Teach AI to understand your business with Omni Topics

Get better AI answers by adding semantics and scoping your data

Hero: Teaching AI to understand your business with Omni Topics

AI has made data analysis feel easy. Anyone can ask questions with natural language and get a response instantly. I’ve been in the BI industry for years, and AI-driven analysis is the closest we’ve gotten to true self-service. 
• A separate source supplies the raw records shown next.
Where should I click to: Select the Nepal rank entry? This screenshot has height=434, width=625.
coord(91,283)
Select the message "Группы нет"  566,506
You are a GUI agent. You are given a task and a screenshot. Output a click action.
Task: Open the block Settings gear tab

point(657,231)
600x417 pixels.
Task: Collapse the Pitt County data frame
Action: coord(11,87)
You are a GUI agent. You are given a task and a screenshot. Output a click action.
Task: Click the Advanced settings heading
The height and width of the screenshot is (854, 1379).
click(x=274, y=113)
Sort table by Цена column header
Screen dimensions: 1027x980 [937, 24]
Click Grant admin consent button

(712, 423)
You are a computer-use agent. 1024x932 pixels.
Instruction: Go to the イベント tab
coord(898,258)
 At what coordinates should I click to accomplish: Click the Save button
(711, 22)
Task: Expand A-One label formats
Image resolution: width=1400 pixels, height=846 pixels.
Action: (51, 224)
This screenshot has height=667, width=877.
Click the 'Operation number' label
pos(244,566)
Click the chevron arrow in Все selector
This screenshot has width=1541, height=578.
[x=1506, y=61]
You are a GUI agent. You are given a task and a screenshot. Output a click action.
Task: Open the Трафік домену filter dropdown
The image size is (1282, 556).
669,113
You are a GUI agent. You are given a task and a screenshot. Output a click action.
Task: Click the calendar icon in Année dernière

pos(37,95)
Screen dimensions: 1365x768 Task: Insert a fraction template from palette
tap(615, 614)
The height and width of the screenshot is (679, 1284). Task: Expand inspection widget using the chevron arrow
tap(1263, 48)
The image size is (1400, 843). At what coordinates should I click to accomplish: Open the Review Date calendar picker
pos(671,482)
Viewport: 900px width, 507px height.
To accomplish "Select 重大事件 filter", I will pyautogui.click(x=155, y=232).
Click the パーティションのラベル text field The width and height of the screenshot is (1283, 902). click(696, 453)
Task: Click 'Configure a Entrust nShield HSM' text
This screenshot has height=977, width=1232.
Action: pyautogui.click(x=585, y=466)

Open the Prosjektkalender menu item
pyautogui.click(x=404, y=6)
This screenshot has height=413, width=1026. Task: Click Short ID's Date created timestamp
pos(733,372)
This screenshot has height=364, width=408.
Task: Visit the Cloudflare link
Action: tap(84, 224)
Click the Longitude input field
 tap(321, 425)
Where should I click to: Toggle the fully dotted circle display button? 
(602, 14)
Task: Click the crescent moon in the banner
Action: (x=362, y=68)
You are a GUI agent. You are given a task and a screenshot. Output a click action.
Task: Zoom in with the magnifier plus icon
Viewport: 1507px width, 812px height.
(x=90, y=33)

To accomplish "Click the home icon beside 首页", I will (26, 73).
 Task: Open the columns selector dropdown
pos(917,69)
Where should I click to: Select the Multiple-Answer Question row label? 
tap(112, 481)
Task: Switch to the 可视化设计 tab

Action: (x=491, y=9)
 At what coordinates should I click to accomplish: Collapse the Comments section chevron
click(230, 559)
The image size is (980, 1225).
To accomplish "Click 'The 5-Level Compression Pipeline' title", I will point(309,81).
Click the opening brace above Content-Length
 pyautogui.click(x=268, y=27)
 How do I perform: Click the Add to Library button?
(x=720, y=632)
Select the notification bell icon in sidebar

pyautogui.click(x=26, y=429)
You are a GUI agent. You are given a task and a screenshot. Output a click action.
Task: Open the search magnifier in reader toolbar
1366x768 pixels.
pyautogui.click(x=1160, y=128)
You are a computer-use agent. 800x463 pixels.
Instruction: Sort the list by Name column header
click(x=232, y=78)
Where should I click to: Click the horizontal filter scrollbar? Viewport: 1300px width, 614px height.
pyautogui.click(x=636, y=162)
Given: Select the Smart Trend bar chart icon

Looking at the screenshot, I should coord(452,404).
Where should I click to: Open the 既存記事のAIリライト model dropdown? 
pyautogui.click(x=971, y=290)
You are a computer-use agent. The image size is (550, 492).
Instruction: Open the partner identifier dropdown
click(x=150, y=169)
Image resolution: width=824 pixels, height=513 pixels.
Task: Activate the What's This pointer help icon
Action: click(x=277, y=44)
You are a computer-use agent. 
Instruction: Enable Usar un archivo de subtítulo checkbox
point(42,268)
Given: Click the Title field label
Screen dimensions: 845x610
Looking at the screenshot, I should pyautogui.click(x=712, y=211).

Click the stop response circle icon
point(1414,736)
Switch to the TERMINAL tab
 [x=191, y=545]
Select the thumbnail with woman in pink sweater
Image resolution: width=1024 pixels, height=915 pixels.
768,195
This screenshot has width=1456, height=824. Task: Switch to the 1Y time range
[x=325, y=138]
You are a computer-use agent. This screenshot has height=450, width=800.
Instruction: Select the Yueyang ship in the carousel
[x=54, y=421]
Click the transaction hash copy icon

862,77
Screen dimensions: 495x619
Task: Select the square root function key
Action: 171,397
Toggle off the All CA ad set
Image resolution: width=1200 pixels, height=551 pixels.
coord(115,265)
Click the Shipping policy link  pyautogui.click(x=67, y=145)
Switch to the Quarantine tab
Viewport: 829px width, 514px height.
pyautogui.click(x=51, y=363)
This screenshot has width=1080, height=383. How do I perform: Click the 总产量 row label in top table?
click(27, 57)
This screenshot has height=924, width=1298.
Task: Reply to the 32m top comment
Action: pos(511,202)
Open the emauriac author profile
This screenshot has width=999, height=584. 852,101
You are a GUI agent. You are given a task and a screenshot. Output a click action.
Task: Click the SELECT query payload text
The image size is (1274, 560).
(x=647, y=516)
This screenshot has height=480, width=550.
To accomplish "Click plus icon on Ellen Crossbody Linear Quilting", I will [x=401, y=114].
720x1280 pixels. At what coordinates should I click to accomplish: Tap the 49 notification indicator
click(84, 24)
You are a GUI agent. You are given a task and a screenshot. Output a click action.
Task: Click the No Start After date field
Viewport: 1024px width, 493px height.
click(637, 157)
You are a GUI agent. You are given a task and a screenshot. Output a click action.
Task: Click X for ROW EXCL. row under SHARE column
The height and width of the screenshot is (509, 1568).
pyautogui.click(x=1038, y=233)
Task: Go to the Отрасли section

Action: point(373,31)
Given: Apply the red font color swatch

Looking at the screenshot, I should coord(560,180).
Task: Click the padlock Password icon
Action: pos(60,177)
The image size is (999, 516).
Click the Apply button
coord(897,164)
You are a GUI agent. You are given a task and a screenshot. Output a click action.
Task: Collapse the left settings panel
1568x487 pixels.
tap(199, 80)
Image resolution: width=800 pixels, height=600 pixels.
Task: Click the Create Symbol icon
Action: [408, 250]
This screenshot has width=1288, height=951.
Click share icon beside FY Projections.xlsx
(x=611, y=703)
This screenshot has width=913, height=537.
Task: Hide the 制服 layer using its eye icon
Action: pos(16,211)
But it comes with risks. Pointing an LLM at your warehouse is by no means surefire. It might join the wrong tables, skip crucial filters, or hallucinate answers. It might nudge your users toward bad decisions. Worst case, AI might even use data it shouldn’t. If you’re responsible for data at your organization, that’s not a small tradeoff.

In Omni, we use curated datasets called Topics to help you minimize these risks. The result is reliable, accurate AI analysis at scale. When you’ve got dozens, hundreds, even thousands of users asking questions, you need a mechanism like Topics to stop AI from going off the rails.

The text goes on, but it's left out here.